3. DELAYED RESPONSE: BP has been widely criticized for its lack of preparedness, slow response in finding a solution to cap the leaking well, and for making it almost impossible for communities affected by the disaster to contact the company itself.

4. BUYING EXPERTS: BP did demonstate urgency in its rush to buy the silence or support of a team of marine experts that would take its side in court. Such actions communicated culpability in the minds of consumers more powerfully than any advertising.

5. DISTORTING TRUTH: From consistently downplaying the amount of oil flowing into the Gulf, to doctoring photographs, to buying up Google search terms related to the disaster, BP acted as if disclosure of the truth was yet another responsibility it could avoid.

6. PR FAUXPARTS: BP executed a series of well-documented PR mis-steps in its handling of the crisis, and ultimately BP CEO, Tony Hayward, proved to be the fall guy. While no one man is solely responsible for company or industry-wide practices, such PR failures demonstrate a lack of interest, awareness and empathy for the lives of the people and animals it affected. Just last week BP’s threatened to cut aid to victims of the spill if Congress prevents it from drilling offshore.

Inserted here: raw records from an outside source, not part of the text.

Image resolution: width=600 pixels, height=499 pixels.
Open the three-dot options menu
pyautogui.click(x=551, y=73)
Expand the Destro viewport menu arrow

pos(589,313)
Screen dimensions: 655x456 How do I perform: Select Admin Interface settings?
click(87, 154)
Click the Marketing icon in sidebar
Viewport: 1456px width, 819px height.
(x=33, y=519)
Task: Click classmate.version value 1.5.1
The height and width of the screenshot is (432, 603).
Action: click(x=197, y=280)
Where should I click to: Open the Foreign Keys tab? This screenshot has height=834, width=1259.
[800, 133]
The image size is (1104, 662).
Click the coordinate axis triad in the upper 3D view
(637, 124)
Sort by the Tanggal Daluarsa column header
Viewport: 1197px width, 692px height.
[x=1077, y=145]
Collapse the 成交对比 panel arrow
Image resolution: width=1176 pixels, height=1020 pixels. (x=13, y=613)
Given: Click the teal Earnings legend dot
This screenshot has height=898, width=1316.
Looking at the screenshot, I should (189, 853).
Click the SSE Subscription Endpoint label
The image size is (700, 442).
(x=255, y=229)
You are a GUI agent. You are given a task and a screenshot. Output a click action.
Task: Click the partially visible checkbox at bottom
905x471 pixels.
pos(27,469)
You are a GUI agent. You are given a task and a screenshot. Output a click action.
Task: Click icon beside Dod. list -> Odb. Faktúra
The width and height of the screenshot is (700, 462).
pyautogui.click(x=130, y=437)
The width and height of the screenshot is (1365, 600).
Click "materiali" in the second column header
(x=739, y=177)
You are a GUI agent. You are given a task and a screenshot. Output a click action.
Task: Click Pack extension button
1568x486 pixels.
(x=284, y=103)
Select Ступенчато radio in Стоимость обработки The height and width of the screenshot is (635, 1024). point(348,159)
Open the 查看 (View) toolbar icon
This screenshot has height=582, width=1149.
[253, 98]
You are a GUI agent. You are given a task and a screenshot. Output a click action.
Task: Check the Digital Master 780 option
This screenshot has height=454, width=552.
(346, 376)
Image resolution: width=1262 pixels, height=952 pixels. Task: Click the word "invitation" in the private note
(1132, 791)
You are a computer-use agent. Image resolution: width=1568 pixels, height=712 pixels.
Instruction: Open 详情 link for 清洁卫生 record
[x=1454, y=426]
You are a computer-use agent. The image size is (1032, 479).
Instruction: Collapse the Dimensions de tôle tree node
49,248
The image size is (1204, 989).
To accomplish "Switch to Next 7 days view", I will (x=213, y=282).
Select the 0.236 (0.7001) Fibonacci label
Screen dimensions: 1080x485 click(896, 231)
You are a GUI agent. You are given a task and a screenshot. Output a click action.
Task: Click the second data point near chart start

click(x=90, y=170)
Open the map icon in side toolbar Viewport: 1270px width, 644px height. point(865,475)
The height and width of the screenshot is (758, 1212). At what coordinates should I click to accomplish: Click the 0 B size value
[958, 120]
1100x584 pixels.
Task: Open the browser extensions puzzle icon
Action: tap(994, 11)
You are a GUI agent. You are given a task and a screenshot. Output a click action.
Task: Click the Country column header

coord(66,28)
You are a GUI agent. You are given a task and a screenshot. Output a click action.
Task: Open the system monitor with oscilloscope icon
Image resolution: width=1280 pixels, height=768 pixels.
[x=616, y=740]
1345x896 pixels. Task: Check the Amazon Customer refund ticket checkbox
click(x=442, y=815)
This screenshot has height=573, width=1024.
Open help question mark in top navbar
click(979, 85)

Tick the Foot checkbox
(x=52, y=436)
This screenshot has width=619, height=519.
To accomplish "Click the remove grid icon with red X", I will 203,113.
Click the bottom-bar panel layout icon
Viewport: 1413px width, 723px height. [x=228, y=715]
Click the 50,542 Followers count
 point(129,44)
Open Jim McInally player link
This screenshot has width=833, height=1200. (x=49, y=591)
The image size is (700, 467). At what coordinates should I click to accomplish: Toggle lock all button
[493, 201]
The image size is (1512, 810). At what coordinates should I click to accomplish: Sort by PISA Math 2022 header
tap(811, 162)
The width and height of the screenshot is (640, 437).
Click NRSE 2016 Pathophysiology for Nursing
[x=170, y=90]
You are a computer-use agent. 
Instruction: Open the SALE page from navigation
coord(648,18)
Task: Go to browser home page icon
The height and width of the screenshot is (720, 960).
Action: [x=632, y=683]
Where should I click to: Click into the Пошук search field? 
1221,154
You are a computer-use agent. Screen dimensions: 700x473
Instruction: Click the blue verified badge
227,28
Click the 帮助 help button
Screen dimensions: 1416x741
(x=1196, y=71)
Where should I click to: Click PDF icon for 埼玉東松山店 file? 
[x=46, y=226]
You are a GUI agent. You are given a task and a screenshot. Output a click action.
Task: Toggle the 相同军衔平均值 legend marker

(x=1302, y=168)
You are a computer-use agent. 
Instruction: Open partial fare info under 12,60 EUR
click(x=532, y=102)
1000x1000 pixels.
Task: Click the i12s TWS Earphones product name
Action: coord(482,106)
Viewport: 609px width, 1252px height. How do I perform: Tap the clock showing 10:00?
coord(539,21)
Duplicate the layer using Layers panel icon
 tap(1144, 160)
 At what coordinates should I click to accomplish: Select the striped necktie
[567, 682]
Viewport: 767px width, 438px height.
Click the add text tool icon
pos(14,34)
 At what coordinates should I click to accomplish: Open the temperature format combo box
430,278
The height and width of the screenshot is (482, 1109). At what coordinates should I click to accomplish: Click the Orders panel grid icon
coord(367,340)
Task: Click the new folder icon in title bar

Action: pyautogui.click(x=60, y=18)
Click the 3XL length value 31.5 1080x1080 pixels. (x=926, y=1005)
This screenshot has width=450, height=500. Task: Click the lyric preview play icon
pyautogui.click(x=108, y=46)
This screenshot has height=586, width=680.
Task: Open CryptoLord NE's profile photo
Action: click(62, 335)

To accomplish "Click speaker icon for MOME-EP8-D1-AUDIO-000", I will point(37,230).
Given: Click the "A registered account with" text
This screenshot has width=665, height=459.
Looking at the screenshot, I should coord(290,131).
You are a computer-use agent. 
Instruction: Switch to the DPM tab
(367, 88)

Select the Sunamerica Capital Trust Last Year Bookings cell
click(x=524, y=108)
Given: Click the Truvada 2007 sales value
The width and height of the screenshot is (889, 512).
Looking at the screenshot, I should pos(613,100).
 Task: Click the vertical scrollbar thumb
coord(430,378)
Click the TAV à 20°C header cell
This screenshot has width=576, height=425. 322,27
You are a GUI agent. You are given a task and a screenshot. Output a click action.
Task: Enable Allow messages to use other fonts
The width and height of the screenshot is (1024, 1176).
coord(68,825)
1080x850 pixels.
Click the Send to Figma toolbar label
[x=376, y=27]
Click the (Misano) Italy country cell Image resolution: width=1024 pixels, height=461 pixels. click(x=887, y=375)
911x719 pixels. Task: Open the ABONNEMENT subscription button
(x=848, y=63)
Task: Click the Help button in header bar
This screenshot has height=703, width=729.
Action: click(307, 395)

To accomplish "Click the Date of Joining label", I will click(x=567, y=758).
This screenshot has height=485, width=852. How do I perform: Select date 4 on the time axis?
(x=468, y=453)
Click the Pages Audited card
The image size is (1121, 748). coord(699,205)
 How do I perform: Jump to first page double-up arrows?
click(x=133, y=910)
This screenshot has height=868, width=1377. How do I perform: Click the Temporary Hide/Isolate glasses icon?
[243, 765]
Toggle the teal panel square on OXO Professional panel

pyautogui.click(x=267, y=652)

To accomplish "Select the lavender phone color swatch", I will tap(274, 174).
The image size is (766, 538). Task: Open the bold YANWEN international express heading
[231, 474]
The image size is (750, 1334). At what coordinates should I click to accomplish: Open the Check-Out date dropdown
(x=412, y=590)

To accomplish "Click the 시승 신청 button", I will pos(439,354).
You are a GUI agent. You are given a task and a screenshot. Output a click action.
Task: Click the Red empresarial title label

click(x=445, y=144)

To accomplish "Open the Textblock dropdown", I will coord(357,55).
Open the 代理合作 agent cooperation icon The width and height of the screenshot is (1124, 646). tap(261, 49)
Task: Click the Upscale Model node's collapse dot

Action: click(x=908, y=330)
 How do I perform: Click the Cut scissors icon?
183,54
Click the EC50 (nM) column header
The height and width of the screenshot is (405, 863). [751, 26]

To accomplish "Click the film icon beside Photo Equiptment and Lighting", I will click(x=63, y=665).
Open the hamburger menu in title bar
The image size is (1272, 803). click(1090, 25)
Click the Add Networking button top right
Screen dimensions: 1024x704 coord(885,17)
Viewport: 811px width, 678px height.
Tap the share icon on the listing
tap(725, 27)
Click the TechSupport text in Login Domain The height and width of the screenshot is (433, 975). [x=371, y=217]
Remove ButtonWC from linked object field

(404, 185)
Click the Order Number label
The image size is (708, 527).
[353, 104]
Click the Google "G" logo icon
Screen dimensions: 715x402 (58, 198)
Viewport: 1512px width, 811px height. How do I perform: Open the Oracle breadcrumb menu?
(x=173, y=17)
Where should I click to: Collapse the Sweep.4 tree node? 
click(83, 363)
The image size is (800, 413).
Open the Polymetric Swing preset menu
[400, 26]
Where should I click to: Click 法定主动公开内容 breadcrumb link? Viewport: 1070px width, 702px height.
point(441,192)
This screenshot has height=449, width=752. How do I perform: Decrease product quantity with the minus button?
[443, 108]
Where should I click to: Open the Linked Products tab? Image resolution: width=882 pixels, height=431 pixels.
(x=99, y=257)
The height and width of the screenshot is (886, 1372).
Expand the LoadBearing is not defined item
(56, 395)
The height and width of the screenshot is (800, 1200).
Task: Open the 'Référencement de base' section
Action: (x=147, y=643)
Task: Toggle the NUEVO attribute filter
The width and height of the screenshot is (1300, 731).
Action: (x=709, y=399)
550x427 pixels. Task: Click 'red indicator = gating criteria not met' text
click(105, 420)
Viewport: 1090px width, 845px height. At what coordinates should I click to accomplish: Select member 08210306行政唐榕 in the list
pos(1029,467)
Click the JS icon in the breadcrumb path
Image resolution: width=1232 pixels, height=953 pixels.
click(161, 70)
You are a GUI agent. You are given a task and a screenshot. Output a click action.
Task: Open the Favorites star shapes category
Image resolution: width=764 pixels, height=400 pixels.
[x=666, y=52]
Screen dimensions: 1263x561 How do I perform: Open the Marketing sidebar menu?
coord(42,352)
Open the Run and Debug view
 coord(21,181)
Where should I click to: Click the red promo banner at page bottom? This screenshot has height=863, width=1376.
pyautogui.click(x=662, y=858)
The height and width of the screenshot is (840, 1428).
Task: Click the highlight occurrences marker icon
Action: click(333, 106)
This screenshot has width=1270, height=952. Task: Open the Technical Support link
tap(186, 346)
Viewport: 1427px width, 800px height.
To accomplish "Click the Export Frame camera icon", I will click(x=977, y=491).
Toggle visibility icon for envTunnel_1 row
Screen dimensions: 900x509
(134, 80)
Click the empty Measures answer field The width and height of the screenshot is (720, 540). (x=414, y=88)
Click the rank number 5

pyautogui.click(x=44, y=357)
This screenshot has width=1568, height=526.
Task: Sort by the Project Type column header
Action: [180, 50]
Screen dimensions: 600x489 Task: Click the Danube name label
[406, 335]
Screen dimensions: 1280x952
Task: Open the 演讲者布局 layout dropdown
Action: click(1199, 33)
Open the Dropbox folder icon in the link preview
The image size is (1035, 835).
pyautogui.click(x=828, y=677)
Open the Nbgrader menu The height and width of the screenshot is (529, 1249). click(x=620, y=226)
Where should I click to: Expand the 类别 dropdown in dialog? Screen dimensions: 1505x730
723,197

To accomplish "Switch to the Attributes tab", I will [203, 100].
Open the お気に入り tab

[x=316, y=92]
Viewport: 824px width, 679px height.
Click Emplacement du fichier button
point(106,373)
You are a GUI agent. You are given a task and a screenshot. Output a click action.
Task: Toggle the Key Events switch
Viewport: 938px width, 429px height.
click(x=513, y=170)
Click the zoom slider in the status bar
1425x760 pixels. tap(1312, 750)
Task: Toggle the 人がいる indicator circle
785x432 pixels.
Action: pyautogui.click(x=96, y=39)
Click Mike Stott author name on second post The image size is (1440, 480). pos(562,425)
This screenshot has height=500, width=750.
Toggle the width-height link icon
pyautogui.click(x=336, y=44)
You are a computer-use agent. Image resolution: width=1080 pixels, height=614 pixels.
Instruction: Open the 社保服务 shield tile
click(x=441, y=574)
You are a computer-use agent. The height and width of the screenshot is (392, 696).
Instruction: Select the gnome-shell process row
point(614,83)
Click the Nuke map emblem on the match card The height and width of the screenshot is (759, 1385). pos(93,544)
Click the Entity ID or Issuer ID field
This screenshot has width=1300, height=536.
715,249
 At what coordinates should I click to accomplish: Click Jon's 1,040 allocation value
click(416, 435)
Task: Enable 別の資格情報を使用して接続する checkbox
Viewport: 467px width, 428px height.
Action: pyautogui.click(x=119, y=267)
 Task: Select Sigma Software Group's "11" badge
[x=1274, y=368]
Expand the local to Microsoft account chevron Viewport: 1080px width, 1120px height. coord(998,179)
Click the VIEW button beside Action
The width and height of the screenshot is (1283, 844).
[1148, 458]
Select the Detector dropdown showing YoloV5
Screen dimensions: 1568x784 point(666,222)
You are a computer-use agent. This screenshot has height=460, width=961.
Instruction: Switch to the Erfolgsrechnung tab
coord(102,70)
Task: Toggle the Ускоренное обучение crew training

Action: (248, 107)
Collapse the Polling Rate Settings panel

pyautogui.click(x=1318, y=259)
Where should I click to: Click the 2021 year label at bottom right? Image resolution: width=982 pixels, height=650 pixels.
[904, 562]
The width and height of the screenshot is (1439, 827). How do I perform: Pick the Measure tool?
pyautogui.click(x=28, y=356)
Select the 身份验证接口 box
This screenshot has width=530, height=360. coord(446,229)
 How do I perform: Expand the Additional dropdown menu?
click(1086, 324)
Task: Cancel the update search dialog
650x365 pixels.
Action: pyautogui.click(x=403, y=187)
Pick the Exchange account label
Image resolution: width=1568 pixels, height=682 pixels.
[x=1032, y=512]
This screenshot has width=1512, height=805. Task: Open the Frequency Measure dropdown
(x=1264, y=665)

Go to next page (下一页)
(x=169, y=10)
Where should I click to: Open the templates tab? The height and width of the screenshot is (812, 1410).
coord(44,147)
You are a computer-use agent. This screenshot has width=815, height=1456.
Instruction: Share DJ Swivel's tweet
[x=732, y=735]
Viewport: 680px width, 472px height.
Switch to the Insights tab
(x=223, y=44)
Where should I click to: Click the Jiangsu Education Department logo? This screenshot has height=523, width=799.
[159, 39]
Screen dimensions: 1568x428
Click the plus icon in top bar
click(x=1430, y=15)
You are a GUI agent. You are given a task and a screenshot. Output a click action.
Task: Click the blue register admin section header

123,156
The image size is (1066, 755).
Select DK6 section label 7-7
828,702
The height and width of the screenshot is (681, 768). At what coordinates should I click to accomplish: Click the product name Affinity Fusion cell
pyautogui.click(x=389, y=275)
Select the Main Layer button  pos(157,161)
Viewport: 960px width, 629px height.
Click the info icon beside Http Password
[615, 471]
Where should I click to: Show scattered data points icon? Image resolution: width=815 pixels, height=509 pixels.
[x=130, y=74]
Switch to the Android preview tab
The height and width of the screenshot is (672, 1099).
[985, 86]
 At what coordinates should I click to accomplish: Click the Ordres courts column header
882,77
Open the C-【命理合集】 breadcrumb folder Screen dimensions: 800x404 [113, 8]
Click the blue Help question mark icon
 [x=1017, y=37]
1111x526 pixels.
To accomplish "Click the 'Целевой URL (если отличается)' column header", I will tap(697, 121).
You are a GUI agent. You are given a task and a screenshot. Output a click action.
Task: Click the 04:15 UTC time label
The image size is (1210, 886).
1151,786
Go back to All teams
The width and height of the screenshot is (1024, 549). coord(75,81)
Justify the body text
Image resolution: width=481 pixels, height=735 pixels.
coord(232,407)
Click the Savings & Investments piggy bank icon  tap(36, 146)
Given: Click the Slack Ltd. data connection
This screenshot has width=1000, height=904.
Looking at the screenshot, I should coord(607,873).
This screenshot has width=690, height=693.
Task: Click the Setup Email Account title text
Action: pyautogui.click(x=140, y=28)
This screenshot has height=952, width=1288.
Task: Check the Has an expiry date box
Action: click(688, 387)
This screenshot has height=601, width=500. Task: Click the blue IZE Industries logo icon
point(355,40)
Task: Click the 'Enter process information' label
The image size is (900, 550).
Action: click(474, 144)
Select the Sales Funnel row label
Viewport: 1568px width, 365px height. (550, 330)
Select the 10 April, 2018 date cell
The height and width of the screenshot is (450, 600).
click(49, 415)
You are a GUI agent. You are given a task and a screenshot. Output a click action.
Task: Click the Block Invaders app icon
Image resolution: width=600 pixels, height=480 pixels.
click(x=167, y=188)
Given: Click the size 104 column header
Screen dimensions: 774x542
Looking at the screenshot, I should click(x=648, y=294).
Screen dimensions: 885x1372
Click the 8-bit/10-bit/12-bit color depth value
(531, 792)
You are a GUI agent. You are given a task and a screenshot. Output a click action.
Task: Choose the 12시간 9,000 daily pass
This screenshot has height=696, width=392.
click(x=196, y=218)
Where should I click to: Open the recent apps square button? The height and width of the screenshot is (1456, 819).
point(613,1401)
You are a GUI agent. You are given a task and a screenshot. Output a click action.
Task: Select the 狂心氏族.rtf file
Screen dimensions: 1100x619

7. UNCHANGED INTENTIONS–BP’s announcement that it intended to continue to drill in the Gulf using deep-sea rigs that take even greater risks is more than untimely. It indicates a ‘business as usual’ attitude towards the drilling industry and its role in the disaster.


8. INDUSTRY UNCHECKED: As the New York Times reported, there have been three unrelated oil leaks in the same area since the Deepwater Horizon spill began. This speaks to an industry insufficiently regulated or consciously bypassing critical safety measures. It indicates a culture of negligence that undermines any assurances made by BP.

9. OUT OF SIGHT, TOP OF MIND–While BP poured an excessive amount of dispersants into the Gulf to reduce the “appearance “of oil, scientists assure us that it is there–specifically in the form of a 22-mile long plume – and not going away anytime soon. Such acknowledgements should be coming from BP that has instead turned its attention to pending court cases and new drilling opportunities.

10. TIMELESS TRUTH: According to the MIT Sloan Management Review, the negative effects of unethical behavior have a substantially greater impact on consumer willingness to pay than the positive effects of ethical behavior. The cumulative effects of 1-9 above mean that BP has to do something extraordinary to combat the long-term damage to its reputation.

A full page newspaper ad (or ten) does not disperse the damage done to the lives of fishermen and their surrounding communities devastated by the spill who are now struggling under the weight of consumer concerns over their catches. A TV ad (or ten) does not restore the generations of marine life lost, nor repair the damage done to the Gulf’s ecosystem. A search ad (or ten) does not change the mind of a single consumer unless BP fundamentally changes its behavior.

So what does BP do? Yes, it needs to institute the preventative, preparedness and response systems that would ensure a tragedy of this scale never happens again. But if BP truly wants to repair its reputation it must do some comparable in scale to the crisis it created. Something so captivating that it converts the communities of critics. Here’s an idea:

BP, announce to the world that you will become the caretaker for the ocean and marine life in each of the regions in which you operate.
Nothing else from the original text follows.